• Vol. 34 No. 1, 36–43
  • 15 January 2005

Preventing Renal Transplant Failure

34



ABSTRACT

Introduction: Allograft failure due to immunological or non-immunological causes or a combination and patient death after transplantation are the 2 major causes of renal transplant loss. This paper reviews the various causes of allograft failure and explores strategies for its prevention. Results: Immune mechanisms of renal allograft failure are those mediated by acute and chronic rejection and are initiated by human leukocyte antigen (HLA) disparity between donor and recipient and increased recipient immune responsiveness that results in pre-sensitisation against HLA antigens. Better HLA matching between donor and recipient in both live-donor and cadaveric renal transplant recipients and the use of more potent immunosuppressants has reduced the incidence of acute rejection and resulted in improved overall graft survivals in recent years. However, as the use of more potent immunosuppression increases the risk of infections and malignancy, tailoring therapy by administering more potent immunosuppression to those at higher immunological risk may result in a better balance between the risks and benefits of immunosuppressive therapies. Ischaemia of the donor kidney, calcineurin inhibitor (CNI), mediated nephrotoxicity, reduced renal mass, hypertension, hyperlipidaemia and infections contribute to allograft failure through non-immunological mechanisms. Indeed, any cause of renal injury that results in nephron loss, either immunological or non-immunological, leads to reduced renal mass and initiates further renal damage due to hyperfiltration. Optimising these factors and minimising CNI nephrotoxicity are critical in reducing chronic allograft failure. Conclusions: Optimising each of these time-dependent and immunosuppressive drug-related factors would allow the maximisation of renal allograft function and survival.

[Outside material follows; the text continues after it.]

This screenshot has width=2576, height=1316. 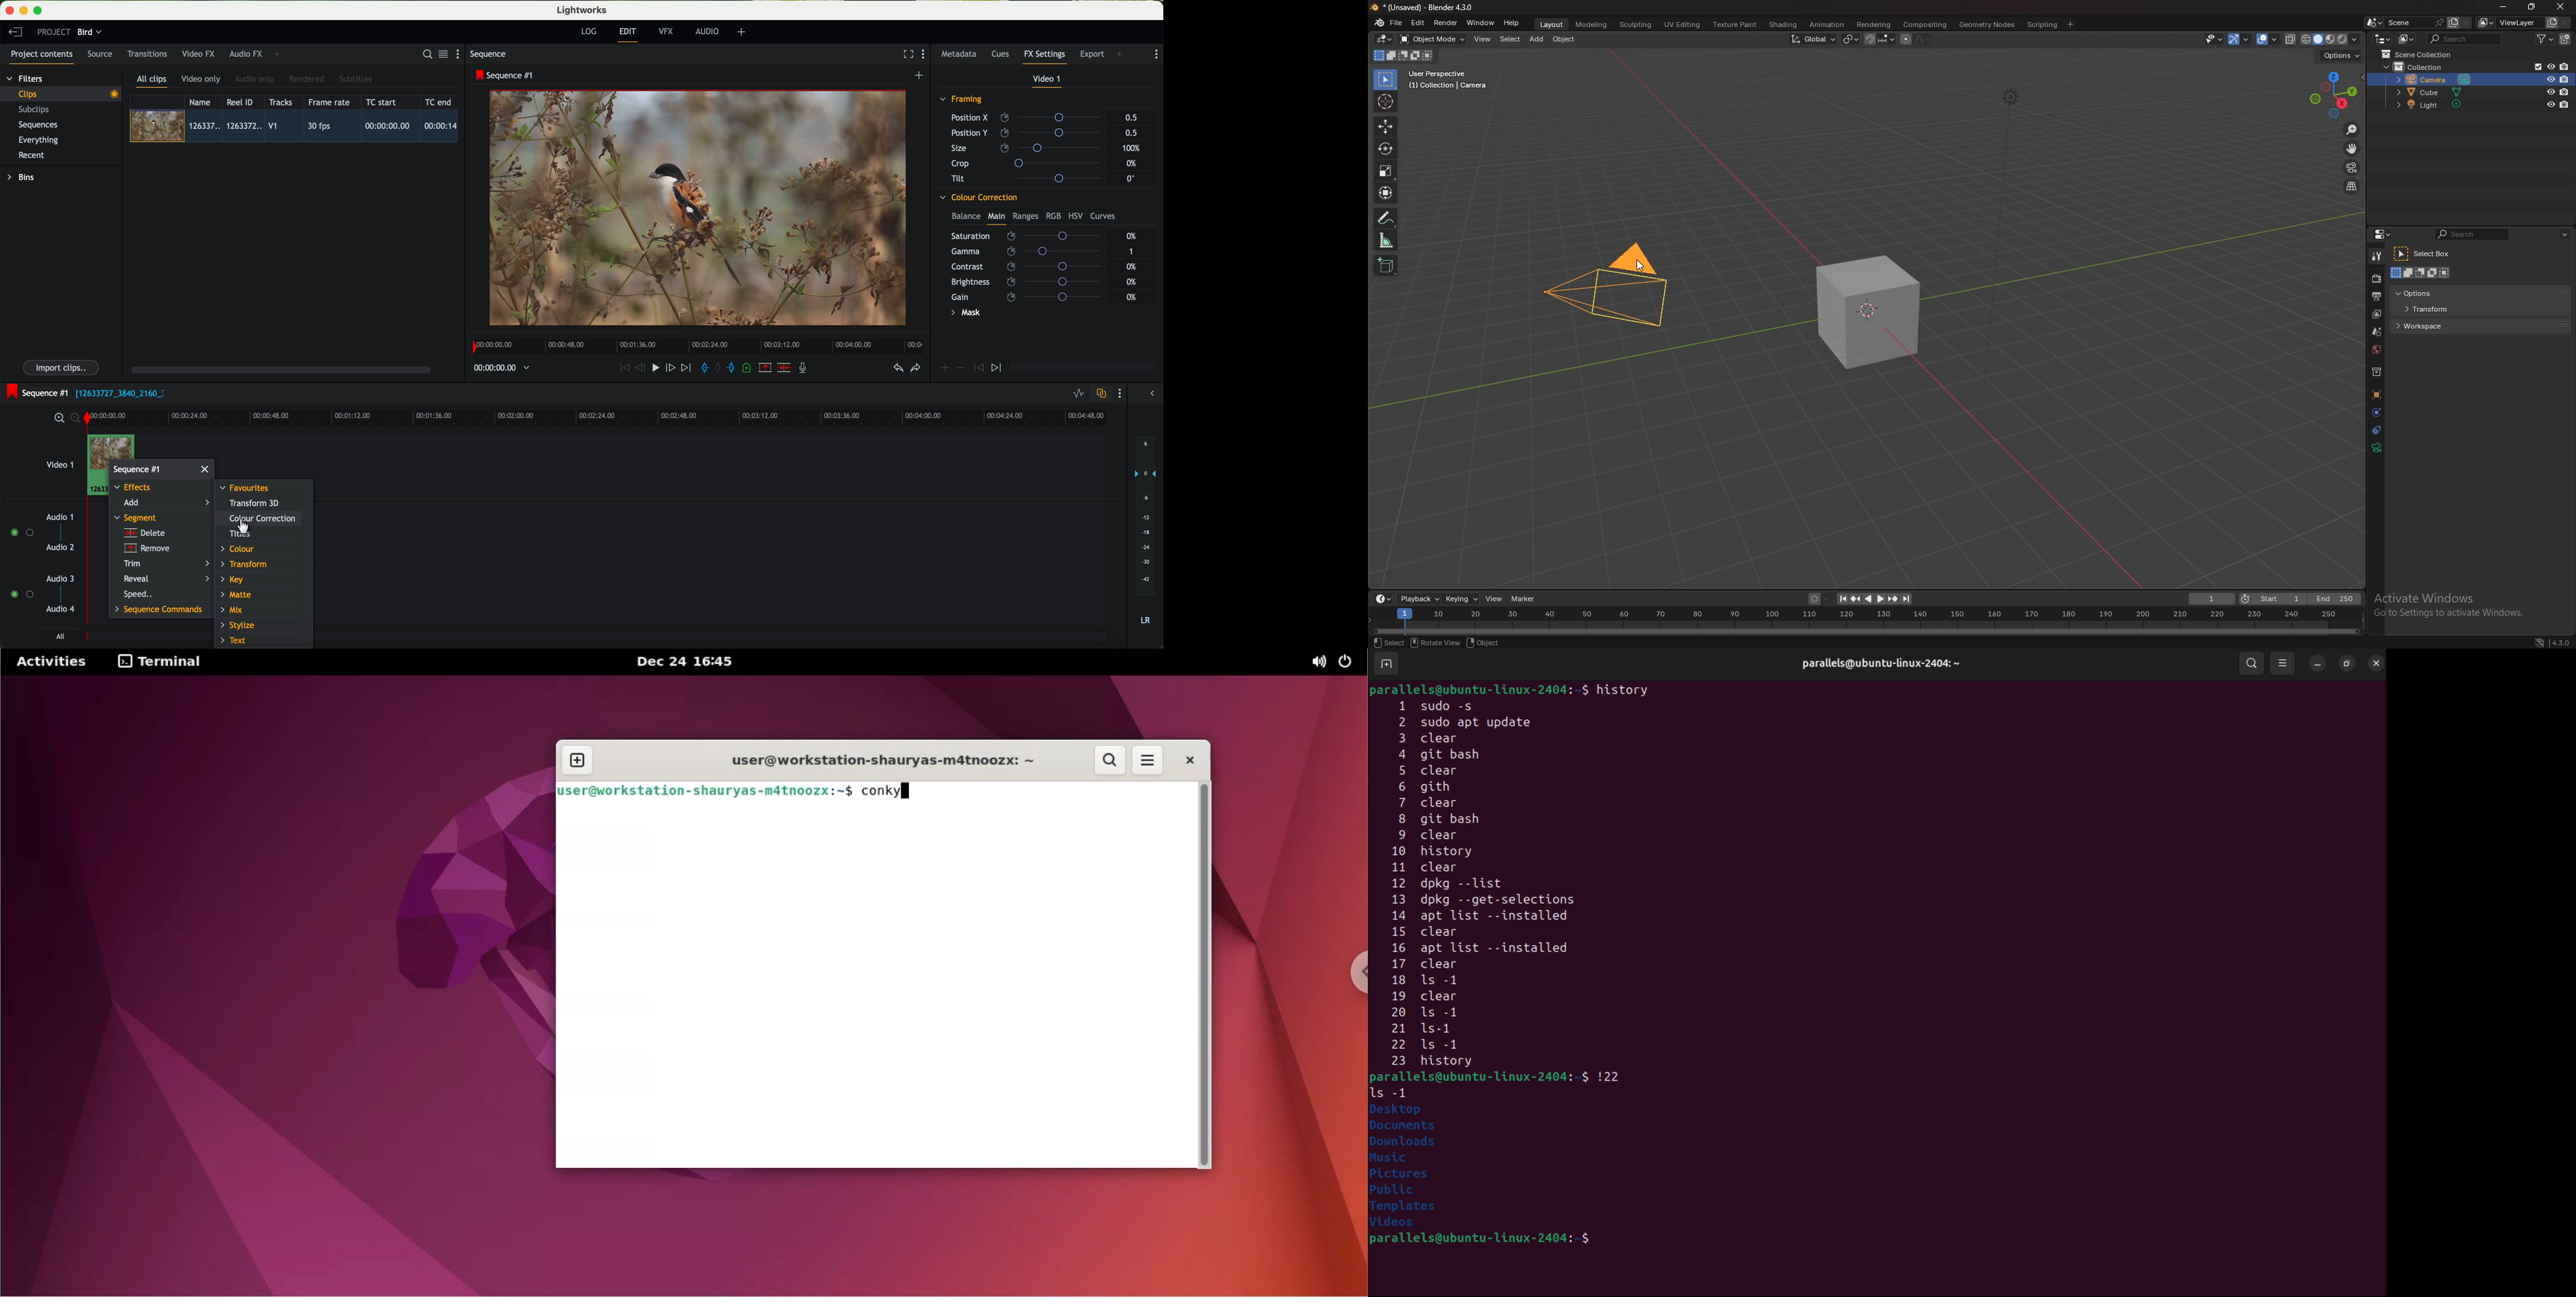 I want to click on icon, so click(x=960, y=368).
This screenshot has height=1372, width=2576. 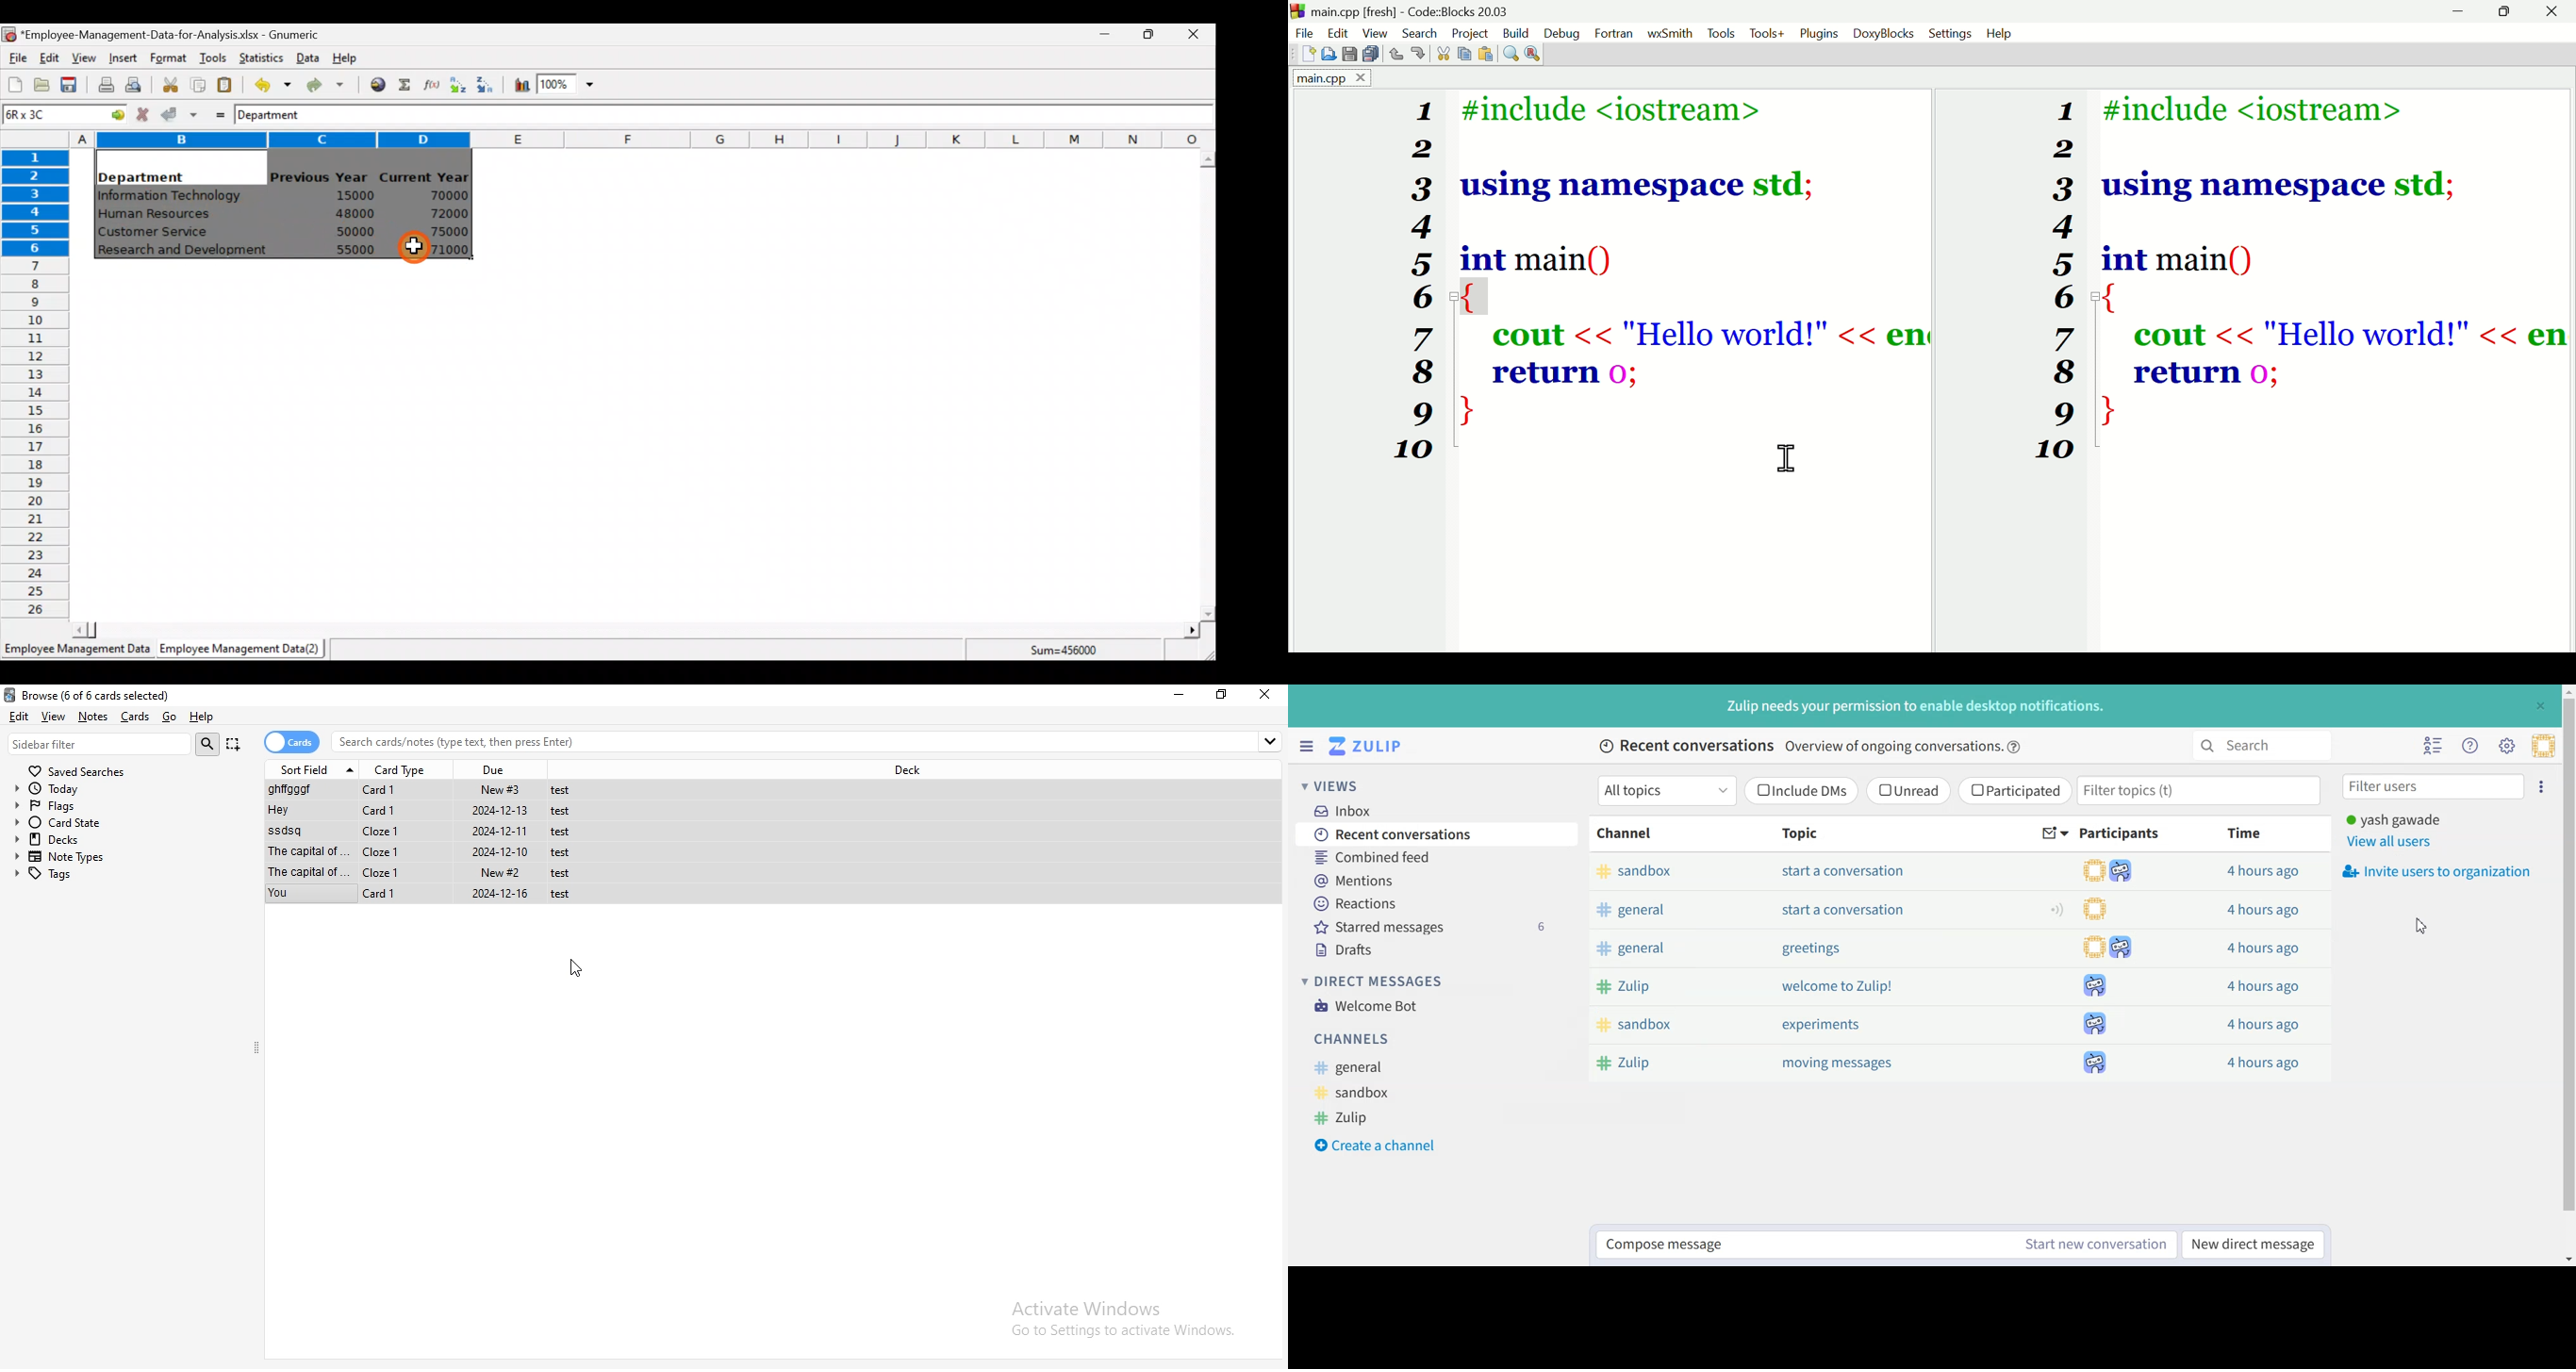 I want to click on filter topics(t), so click(x=2201, y=790).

Renal transplantation is the best form of renal replacement therapy for patients with end-stage renal failure (ESRF), in comparison to dialysis, as it is associated with higher patient survivals, lower hospitalisation rates and a superior quality of life. However, the ever-increasing numbers of new patients with ESRF and the limited but static supply of donor kidneys for transplant mandate that every renal transplant be optimised to achieve long-term patient and allograft survival. Patient death after transplantation and allograft failure are the 2 major causes of transplant loss. Although patient survival following a renal transplant is higher than that for ESRF patients on dialysis, renal transplant (RTx) recipients nevertheless remain at risk for death from cardiovascular disease due to their prior history of renal disease, hypertension, excess atherosclerotic vascular disease and other comorbidities such as diabetes, and at risk for death from infection because of the need for long-term immunosuppression. At the Singapore General Hospital, RTx recipients transplanted under cyclosporine (CsA)-based therapy between 1994 and 1999 had overall 1- and 5-year patient survivals of 99% and 97% for live-donor (LD) grafts and 96% and 92% for cadaveric (CAD) grafts and 1- and 5-year graft survivals of 98% and 92% for LD grafts and 87% and 79% for CAD grafts respectively.1 Among those who died or sustained graft loss after LD or CAD transplant, 6% of LD and 27% of CAD RTx, respectively, had died with a functioning allograft; the remainder lost their allografts to immunological and non-immunological causes. Thus, allograft failure over time after renal transplantation is a significant problem and poses challenges in the management of RTx.